Desvalijar es un verbo regular de primera conjugación, integrado por el prefijo de separación “des” y por el vocablo italiano “valigia”, en el sentido de “pequeño baúl”, receptáculo cuadrado o rectangular generalmente de cuero y cerrado, con un asa, que sirve para transportar efectos personales. El sufijo “ar” es formador de verbos.

Desvalijar es quitar a alguien su “valija” en el sentido de sus pertenencias, no importando si en realidad las lleve dentro de una maleta, en sus bolsillos, o en otro lugar; o se las tomen de sus casa u oficina.

Alguien puede ser desvalijado por un robo (ataque violento) por un hurto (sin violencia) por haber sido engañado o por haber apostado todo su dinero. La víctima del hecho puede estar presente o no.

Ejemplos: “Me desvalijaron mientras iba a mi casa desde el trabajo, apuntándome con un arma”, “Quedé desvalijado al apostar todos mis ahorros en las carreras de caballos”, “El pícaro me desvalijó diciéndome que si le daba mi dinero lo invertiría en un negocio muy redituable, y desapareció”, “Dejé estacionado mi auto con mis efectos personales adentro, y en cuestión de minutos, rompieron la ventanilla y me desvalijaron” o “Desvalijaron mi casa mientras estaba con mi familia de vacaciones”.

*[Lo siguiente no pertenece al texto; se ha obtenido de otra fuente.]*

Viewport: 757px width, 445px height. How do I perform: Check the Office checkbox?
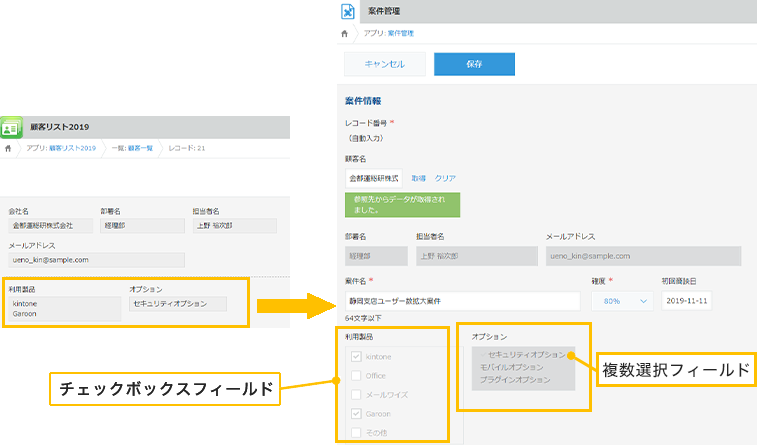point(357,376)
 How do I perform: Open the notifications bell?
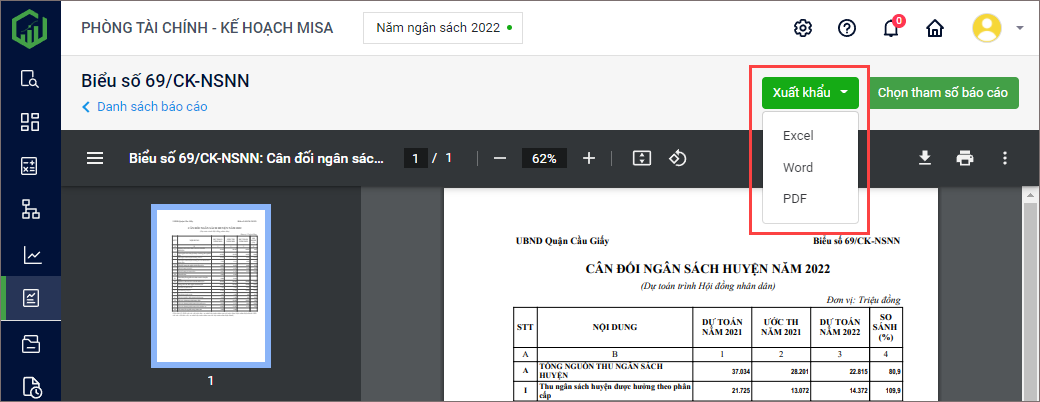pos(891,28)

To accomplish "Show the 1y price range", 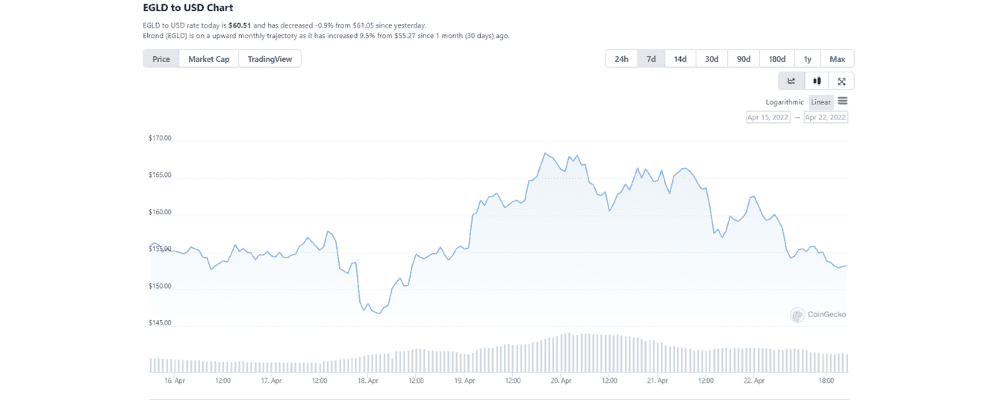I will tap(807, 59).
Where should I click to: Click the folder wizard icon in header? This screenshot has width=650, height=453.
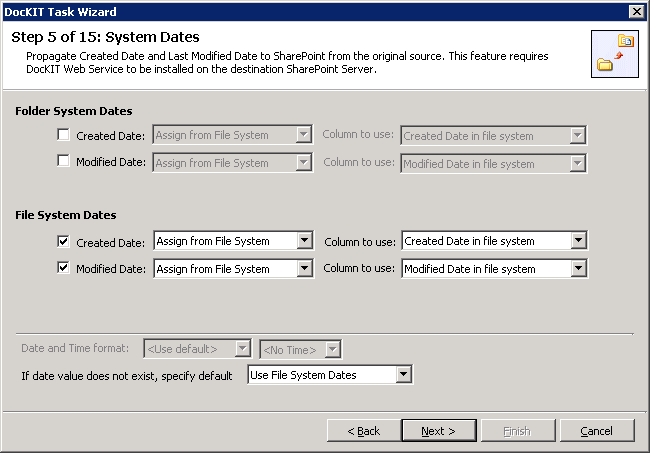tap(616, 54)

Quienes son autores de un desvalijamiento son malhechores, que actúan al margen de la ley, sin respeto por la propiedad ajena, y que pueden llegar a lastimar o a matar a sus víctimas, en ocasión del robo, en algunos casos; siendo sus penas variables de acuerdo al modo de comisión del hecho (si medió violencia, si fue en banda, etcétera).
Las víctimas pueden ser cuidadosamente estudiadas para comprobar sus bienes, asegurándose un fructífero botín, y sus hábitos, para aprovechar la mejor oportunidad de desvalijarlo; o ser elegidas al azar. Los que son desvalijados reaccionan de muy diferentes maneras: si no se dan cuenta en el momento, pues lo han engañado o sustraído los bienes mientras estaban distraídos; el enojo, la bronca y la impotencia, aparecerán al comprobar lo que les sucedió; y si se dan cuenta, pueden responder pasivamente, dando todo lo que les piden para resguardar su vida; o defenderse, siendo esto último no recomendable, salvo que sea como último recurso, cuando se sabe que de todos modos los matarán.